BEGIN Passage shown

The Fourth President of Saint Andrew’s Society was a son of the Reverend Thomas Barclay and Anna Drauyer. He was born at Albany, Xew York, in the month of October, 1719, and died on the 19th June, 1775, at the City of Xew York, being buried in the family vault in Trinity Churchyard.

His father, the Reverend Thomas Barclay, was a native of Scotland and came to Albany, New York, at an early date, where he became the first Rector of St. Peter’s Church. The origin of the family in Scotland has never been accurately traced, but there is a strong indication that these Barclays came of ancient and honorable ancestry, and were probably related to the great Scottish family of the like name.

END Passage shown
BEGIN Extracted records

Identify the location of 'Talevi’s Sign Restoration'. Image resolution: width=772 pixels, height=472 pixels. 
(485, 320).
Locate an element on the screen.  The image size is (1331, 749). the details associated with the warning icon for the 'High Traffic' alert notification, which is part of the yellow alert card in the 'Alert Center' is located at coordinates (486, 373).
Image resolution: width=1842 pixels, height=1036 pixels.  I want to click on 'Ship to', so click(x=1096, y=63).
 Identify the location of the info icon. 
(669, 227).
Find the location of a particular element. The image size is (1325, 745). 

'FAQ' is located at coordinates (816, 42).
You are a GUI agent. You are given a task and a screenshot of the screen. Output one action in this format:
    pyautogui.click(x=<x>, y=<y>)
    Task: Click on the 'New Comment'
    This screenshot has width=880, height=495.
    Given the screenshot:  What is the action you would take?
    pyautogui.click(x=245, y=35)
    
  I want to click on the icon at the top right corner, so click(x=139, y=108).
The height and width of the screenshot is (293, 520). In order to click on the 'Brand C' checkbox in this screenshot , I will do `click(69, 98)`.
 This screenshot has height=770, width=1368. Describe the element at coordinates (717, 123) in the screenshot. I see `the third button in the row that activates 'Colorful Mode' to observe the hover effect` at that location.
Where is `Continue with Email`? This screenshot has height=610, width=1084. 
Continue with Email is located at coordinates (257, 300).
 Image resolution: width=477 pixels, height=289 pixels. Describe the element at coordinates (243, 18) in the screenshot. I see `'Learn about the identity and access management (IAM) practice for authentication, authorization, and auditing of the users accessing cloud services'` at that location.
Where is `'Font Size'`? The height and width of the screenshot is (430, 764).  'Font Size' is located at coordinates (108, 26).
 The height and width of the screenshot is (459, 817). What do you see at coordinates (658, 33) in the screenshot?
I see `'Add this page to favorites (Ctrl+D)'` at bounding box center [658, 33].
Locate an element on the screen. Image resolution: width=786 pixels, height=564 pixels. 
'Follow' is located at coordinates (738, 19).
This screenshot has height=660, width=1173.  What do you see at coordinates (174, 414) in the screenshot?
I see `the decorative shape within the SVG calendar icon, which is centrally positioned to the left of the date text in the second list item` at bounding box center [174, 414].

END Extracted records

▸ **Task 1**: Update the passage on the Fourth President of Saint Andrew's Society, starting with "The Fourth President" and going on through "the like name.", so that "Reverend" is changed to "Rev.".
▸ **Task 2**: According to the passage on the Fourth President of Saint Andrew's Society, of which church did the Reverend Thomas Barclay become the first Rector?
▸ **Task 3**: Carry on the biographical passage about the Fourth President of Saint Andrew's Society from its final sentence.

▸ **Your response 1**:
The Fourth President of Saint Andrew’s Society was a son of the Rev. Thomas Barclay and Anna Drauyer. He was born at Albany, Xew York, in the month of October, 1719, and died on the 19th June, 1775, at the City of Xew York, being buried in the family vault in Trinity Churchyard.

His father, the Rev. Thomas Barclay, was a native of Scotland and came to Albany, New York, at an early date, where he became the first Rector of St. Peter’s Church. The origin of the family in Scotland has never been accurately traced, but there is a strong indication that these Barclays came of ancient and honorable ancestry, and were probably related to the great Scottish family of the like name.

▸ **Your response 2**: St. Peter's Church, in Albany, New York.

▸ **Your response 3**:
Andrew Barclay must have received a careful education, for he was early recognized among the Colonial families as a man of refinement, and through marriage allied himself to the ancient Dutch families of the Province of New York. The position of his brother, the Reverend William Henry Barclay, D.D., Rector of Trinity Church in the City of New York, was of great advantage to him and accounts for his removal from Albany to New York, where he soon became a prominent and successful merchant. His residence in this City was at Xo. 45 Hanover Square in 1791, and he lived at No. 136 Pearl Street in 1796, which was doubtless the same house under a new street name and number.

Mr. Barclay is said to have been a man of great kindness of character, devoted to his family and home circle, and of the highest probity. It is much to be regretted that so little can be gleaned concerning his business and social life.

He must have cherished his Scottish blood and ancestry, for he became one of the founders of Saint Andrew’s Society in 1756, and was successively Vice-President from 1758-1759, and President from 1759-1761.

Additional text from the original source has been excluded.